Heritability is the ratio between genetic variance and phenotype variance (\(V_P\)), which is a function of genetic variance (\(V_G\)) and environmental variance (\(V_E\)): \(h^2 = V_G / V_P = V_G / (V_G + V_E)\) (assuming there is no interaction between genotype and environment and there are no other sources of phenotype variation).
Let’s phenotype our population assuming that genetic and environmental variance are equal in size. So, \(V_G = V_E = 450 kg^2\), \(V_P = V_G + V_E = 450 kg^2 + 450 kg^2 = 900 kg^2\) and \(h^2 = V_G / V_P = 1 / 2\).
# Phenotype the basePop
basePop = setPheno(basePop,
h2 = 0.5)
Similarly to genetic values, we can access phenotype values through
the pheno
element or by using the pheno()
function (they both return the same values).
# Inspect phenotype values of individuals through the pheno element
# (just for the first 10 individuals)
basePop@pheno[1:10]
## [1] 498.2467 472.3530 463.6116 548.8472 552.8772 524.5522 509.5191 444.8297
## [9] 558.9865 510.0429
# ... or or by using the pheno() function
pheno(basePop)[1:10]
## [1] 498.2467 472.3530 463.6116 548.8472 552.8772 524.5522 509.5191 444.8297
## [9] 558.9865 510.0429
# Plot histogram of phenotype values
hist(pheno(basePop), xlab = "Phenotype value", main = "")
# Calculate variance of phenotype values in this population
# (this is phenotypic variance in this population)
var(pheno(basePop))
## Trait1
## Trait1 778.5871
Since phenotype values are a function of genetic values we should see a positive correlation between these two sets of values.

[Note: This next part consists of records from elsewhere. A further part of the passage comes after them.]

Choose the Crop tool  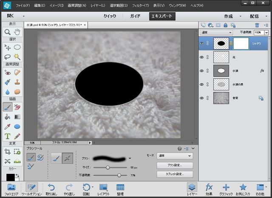(x=7, y=151)
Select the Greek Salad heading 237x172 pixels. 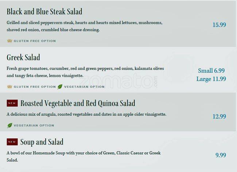pyautogui.click(x=23, y=58)
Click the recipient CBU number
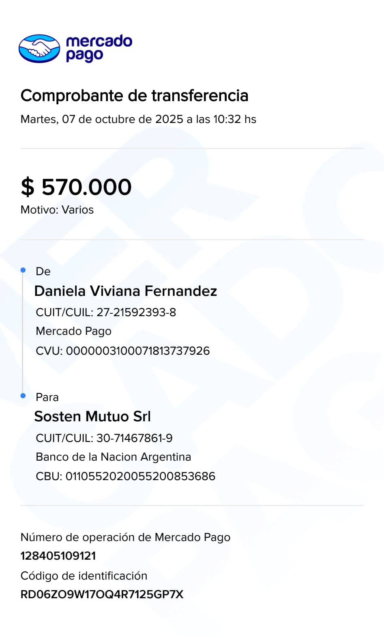The height and width of the screenshot is (638, 384). pos(125,476)
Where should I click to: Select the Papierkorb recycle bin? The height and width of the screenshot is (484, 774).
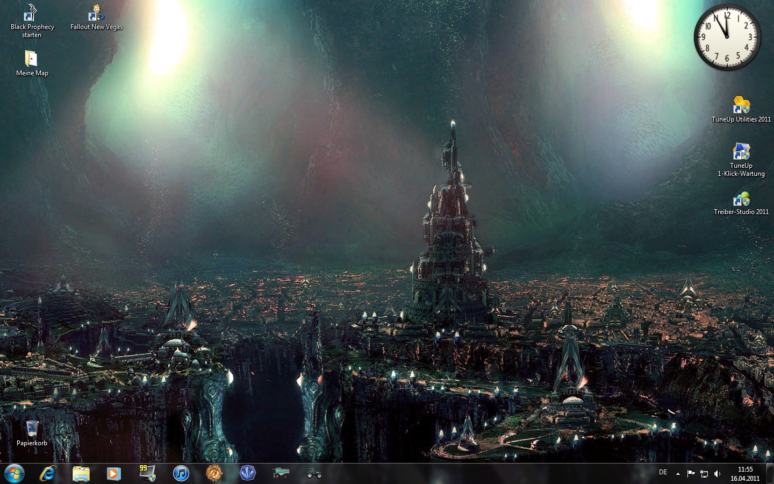[32, 429]
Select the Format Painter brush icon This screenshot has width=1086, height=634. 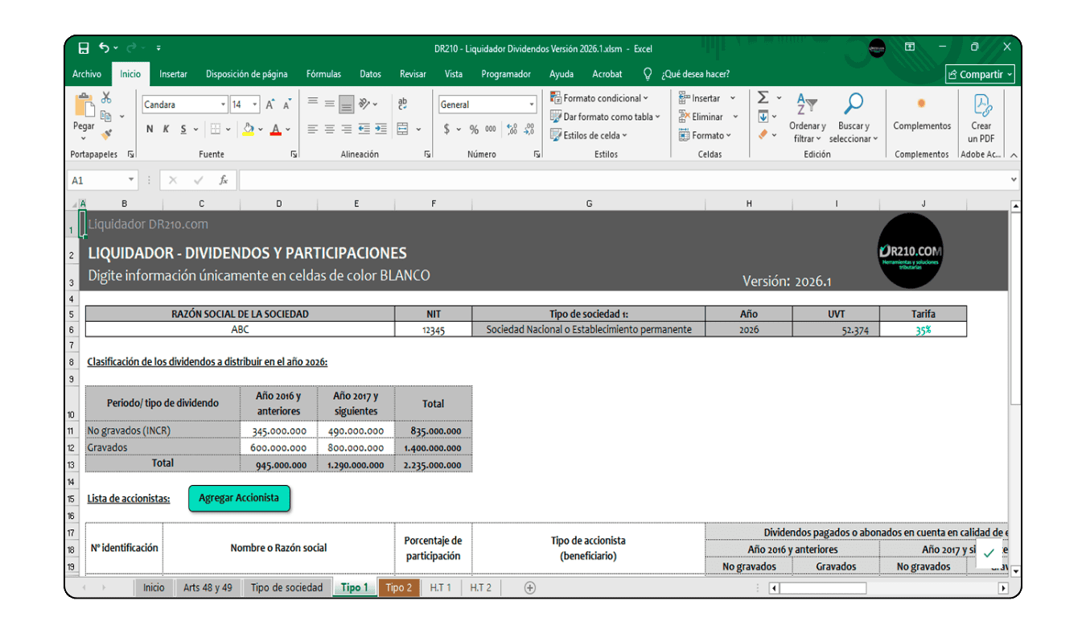pyautogui.click(x=106, y=135)

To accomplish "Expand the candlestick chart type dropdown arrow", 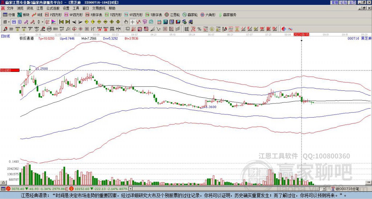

# Relationship between genetic values and phenotype values
plot(x = gv(basePop), y = pheno(basePop),
xlab = "Genetic value", ylab = "Phenotype value")
# Correlation between genetic and phenotype values
cor(gv(basePop), pheno(basePop))
## Trait1
## Trait1 0.5793867
Note that phenotype values are a function of the genetic value, which
is fixed for an individual, and the environment effects, which can vary
over time. Hence, a repeated call of setPheno(basePop)
will
return different values!
pheno(setPheno(basePop, h2 = 0.5))[1:5]
## [1] 525.3901 478.9047 481.7425 475.2264 502.5882
pheno(setPheno(basePop, h2 = 0.5))[1:5]
## [1] 521.6151 522.6278 455.8343 515.5367 502.5813
AlphaSimR provides basic functionality for quantitative genetic analysis of simulated populations, such as calculating means and variances of the simulated values. Let’s show how these functions compare with the R functions.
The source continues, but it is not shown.